Когда старшина маму ударил, криком грозным погнал Галю по деревне, стрельнул из автомата над самым ухом, а она извивалась, укусила его — в ней была только ненависть. На радиста кричал, с ног его сбивал. Все так и было. Но было и другое. Они с Неплюевым спали, а он сторожил. На всем протяжении этого долгого перехода. Только и соснул на той поляне, когда вдруг побрился, рассказал ей страшную историю из фронтовой жизни о погибшем взводе засады. Теперь Галя оказалась среди партизан, добрались они наконец до базы, теперь она, собственно, в безопасности. Переход, ожидание худшего остались позади. На расстоянии многое по-иному видится. Галя всмотрелась. Увидела решимость на лице старшины в тот момент, когда ждали они темноты вблизи большака, когда разбирались немцы в цепь, чтобы прочесать местность. Он ее спасал. Советовал откреститься от них в случае чего, сославшись на историю, которую они придумали с дядей Мишей. О том, что ее взяли из дома силой. Ее он спасал, о другом в тот момент не думал. На расстоянии этот маленький эпизод заслонил все остальное. На расстоянии Галя поняла, что действовал старшина так, как они и договаривались с дядей Мишей. Дядя Миша инструктировал разведчика на глазах и у нее, и у Саньки Борина. Слышала она те слова, а смысл дошел до нее только что. И старшину увидела Галя, и себя, и все, что было, но увидела как бы со стороны. Она подумала, подумала, сказала «да». То есть верит она, что старшина от своих пришел.
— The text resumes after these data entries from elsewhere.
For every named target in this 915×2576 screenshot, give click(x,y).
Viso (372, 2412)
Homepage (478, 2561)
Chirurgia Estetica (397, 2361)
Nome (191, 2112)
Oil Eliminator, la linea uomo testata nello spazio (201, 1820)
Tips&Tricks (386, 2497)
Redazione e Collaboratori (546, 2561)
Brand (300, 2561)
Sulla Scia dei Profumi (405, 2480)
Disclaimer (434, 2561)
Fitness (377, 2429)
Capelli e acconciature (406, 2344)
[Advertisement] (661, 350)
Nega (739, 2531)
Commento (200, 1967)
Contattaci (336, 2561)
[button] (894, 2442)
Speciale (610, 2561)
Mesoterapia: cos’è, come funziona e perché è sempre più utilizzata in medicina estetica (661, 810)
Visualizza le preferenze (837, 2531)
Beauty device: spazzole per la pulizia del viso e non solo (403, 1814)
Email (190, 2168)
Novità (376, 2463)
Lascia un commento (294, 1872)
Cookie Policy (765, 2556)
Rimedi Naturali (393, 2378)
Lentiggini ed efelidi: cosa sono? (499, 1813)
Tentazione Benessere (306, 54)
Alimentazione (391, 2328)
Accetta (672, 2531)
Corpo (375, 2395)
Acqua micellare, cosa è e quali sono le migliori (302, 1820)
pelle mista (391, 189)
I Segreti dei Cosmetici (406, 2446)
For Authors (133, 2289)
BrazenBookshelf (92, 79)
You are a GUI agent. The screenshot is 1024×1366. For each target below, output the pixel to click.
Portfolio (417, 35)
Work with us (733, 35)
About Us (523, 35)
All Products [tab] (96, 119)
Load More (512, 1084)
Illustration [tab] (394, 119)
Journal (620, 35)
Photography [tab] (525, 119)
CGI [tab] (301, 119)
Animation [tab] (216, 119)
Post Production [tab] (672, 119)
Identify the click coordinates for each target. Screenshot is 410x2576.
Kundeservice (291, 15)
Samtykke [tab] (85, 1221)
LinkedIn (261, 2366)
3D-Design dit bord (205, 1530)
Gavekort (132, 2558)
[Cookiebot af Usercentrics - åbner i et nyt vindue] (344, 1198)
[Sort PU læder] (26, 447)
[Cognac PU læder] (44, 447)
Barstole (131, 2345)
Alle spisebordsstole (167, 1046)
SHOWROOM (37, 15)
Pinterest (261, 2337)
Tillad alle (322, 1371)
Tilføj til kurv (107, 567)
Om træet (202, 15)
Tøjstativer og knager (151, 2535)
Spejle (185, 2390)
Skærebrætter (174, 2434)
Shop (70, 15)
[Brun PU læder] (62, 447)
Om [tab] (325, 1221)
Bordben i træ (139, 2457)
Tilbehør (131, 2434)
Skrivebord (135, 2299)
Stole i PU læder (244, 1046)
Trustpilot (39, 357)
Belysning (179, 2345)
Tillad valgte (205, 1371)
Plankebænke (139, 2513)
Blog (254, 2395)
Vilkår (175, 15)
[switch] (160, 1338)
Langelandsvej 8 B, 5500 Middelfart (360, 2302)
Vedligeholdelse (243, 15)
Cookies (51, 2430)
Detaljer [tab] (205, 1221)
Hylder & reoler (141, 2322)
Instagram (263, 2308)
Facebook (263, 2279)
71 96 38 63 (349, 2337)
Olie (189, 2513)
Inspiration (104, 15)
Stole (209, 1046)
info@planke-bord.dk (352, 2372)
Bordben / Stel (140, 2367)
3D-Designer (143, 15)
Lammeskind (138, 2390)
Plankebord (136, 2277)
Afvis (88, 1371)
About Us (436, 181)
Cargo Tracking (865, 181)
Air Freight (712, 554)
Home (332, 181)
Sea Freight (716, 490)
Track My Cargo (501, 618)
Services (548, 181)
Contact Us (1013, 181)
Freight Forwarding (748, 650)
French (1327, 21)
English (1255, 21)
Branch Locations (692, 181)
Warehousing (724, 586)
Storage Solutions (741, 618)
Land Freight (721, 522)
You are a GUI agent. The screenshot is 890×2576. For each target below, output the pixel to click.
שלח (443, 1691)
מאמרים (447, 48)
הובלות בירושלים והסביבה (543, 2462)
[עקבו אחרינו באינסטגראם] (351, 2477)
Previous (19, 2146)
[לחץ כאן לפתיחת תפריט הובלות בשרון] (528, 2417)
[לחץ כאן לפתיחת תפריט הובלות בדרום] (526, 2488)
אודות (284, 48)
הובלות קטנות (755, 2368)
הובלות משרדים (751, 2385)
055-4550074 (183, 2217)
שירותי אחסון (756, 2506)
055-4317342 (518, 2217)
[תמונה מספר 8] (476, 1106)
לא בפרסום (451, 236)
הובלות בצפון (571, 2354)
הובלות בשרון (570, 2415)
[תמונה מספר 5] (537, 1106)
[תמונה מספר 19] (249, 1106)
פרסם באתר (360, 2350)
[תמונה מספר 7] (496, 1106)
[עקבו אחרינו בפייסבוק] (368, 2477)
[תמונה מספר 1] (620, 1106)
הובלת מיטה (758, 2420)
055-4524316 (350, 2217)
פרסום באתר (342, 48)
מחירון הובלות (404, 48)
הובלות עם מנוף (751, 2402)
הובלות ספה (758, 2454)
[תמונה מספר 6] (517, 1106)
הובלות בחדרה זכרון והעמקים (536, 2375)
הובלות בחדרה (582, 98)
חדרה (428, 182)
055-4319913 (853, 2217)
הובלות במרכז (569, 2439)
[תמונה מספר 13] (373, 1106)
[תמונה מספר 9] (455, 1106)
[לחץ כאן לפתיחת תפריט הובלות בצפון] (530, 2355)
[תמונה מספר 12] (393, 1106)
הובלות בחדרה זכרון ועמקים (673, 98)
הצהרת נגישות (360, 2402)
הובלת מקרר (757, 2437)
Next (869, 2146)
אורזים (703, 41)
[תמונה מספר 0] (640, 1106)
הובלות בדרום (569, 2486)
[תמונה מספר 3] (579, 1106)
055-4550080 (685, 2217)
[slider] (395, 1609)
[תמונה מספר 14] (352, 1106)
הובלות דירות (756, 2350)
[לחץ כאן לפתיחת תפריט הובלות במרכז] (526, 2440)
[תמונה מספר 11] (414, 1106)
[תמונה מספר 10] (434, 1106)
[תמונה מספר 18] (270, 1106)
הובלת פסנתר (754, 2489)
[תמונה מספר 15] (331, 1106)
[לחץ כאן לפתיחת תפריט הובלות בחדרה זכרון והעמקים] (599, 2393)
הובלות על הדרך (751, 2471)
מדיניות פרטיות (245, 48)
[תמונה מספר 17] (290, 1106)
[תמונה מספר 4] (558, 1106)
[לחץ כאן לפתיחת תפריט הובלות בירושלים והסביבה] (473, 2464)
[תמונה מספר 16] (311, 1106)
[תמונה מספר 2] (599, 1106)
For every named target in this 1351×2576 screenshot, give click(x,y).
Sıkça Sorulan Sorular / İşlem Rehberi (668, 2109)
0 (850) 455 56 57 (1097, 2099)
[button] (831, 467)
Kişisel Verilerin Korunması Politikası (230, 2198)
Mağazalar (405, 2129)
Девушка ушла, Грязнов не мог решить для себя, как быть. С одной стороны — помощь фронту ждут давно. С другой — слепая вера обмануть может. Без проверки тоже нельзя. Если старшина тот, за кого себя выдает, тогда он выдержит. Каждому человеку неприятно проходить проверки, но он должен понять необходимость подобного шага. Немцы каких только уловок не устраивали, чтобы проникнуть в бригаду, уничтожить партизан. Лжепартизаны объявлялись в районе. Большого труда стоило их выследить, обезвредить, предать суду тех, кто в живых остался. Появлялись в районе специальные группы НКВД, идущие якобы от фронта в немецкий тыл. Потом выяснялось, что группы ложные, созданы и направлены в лес гитлеровцами. Пытались проникнуть к партизанам одиночки. Под видом беженцев, связных из других отрядов. Предпринимались попытки не только навести карателей, но и отравить воду, пищу. Рассказ старшины, правда, подтвердился, немцы действительно охотятся за разведчиками где-то в Шагорских болотах, но проверка необходима, могла быть подмена.

Грязнов зашел за Моховым, отправились они к старшине. Еще раз, выслушать рассказ, но более всего присмотреться.

Старшина стоял у окна. Несмотря на ранний час, на то, что в землянке оставалось сумрачно, Грязнов глянул на Колосова, узнал его. Вспомнил. Деревню Вожжино, то, как в расположении их дивизии вышли из окружения бойцы под командованием младшего лейтенанта.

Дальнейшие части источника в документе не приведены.